In Maharashtra Land Development Corporation v State of Maharashtra,[4] it was held that the preamble of the act is a guiding light to its interpretation.
4)      DEFINITION OR INTERPRETATION CLAUSE
The definition provides the meaning of the words used in the statute 50 as to avoid any uncertainty of the meaning of that word. In fact, definition settles the meaning of a particular word. A word which is defined in the Act shall bear the meaning according to its definition and shall be assigned same meaning everywhere it appears in that enactment if context remains the same. Since definition helps in interpreting a particular word, it is also termed as the interpretation clause.
 
KINDS OF DEFINITION:
i)                   Restrictive or Exhaustive definition
ii)                 Inclusive or Extensive definition
iii)               Ambiguous definition.
 
5)      HEADINGS
 
In all modern statutes, generally headings are attached to almost each section, just preceding the provisions. For example, the heading of section 437 of the code of criminal procedure, 1973 is "When bail may be taken in case of non-bailable offence".
 
Headings are not passed by Legislature but they are subsequently inserted after the Bill has become law.
 
Headings are of two kinds, one those which are prefixed to a section and the other which are prefixed to a group or set of sectioned
 
Headings can be called in aid while construing a section but the importance attached to headings as internal aid to construction has been differently described by two groups of thought. One group says that heading is to be regarded as preamble to the provisions following them and providing key to interpretation of clauses arranged under it. But other group says that headings can only be taken when enacting words are ambiguous.
 
6)      MARGINAL NOTES
Marginal notes are those notes which are printed on the side of a section, generally in a fine or small print. These notes summarize the of the section. effect.
 
In the past, the marginal notes were also referred to as the aid of construction, but now, as per majority opinion, they are not considered to be helpful. The reason is that in most of the cases the marginal notes are inserted by draftsmen and not by Legislators and not even under the instructions of Legislature[5]. In other words, marginal notes are not enacted part of the statute and are mostly subsequently inserted to summarize the section and as such, they do not carry authority of law for interpreting any statutory provision.
 
In Balraj Kunwar v. Jagatpal Singh[6], LORD MACNAGHTEN observed that marginal notes to a section of an Act of Parliament cannot be referred to for the purposes of construing the Act. The opinion that marginal notes can be used for interpretation had originated by mistake and has been exploded long ago.
 
In Commissioner of Income Tax, Bombay v.
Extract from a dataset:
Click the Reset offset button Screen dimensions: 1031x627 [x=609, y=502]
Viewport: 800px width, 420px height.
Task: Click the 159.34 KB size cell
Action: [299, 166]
Ahmedbhai Umarbhai and Co., Bombay,[7] JUSTICE PATANJALI SHASTRI observed that marginal notes cannot be referred to for the purpose of constructing the statute.
 
7)      ILLUSTRATION
 
Sometimes illustrations are appended to a section of the statute in order to explain the provisions of law contained in that section.
 
For example, Section 7 of the Indian Evidence Act, 1872 provides "Facts which are the occasion, cause or effect, immediate or otherwise, of relevant facts, or facts in issue, or which constitute the state of things under which they happened, or which afforded an opportunity for their occurrence or transaction, are relevant". The illustration (a) appended to this section says "The question is, whether A robbed B. The facts, that shortly before robbery, B went to a fair with money in his possession, and that he showed it, or mentioned the fact that he had it, to third persons are relevant". Similarly, the illustration (b) appended to this section says "The question is, whether A murdered B. Marks on ground, produced by a struggle at or near the place where the murder was committed, are relevant facts".
 
It may be appreciated from above examples that the purpose of illustration is to make the meaning of the section abundantly clear by giving examples.
 
As regards use of illustrations as internal aids to construction, they are considered to be good and valid aids as they help to elucidate the principle of the section. However illustrations cannot be used to defeat the provision or to modify the language of the section. This is reflected by a legal maxim "Exampla illustrant, non-restringent legem" which means that examples only illustrate but do not narrow the scope of a rule of law.
 
In Mohomed Sydeol Ariffin v. Yeah Oai Gark,[8] it was held that the illustrations are of relevance and value in the construction of the text of the section, although they do not form part of the section. Therefore they should not be readily rejected as repugnant to the sections.
 
In Mahesh Chandra Sharma v. Raj Kumari Sharma (Smt.),[9] it was held that illustration to the section is a part of the section and help to elucidate the principle of the section.
 
 
 
 
8)      PROVISO
 
In some sections of a statute, after the main provision is spelled out, a clause is added, with the opening words "provided that......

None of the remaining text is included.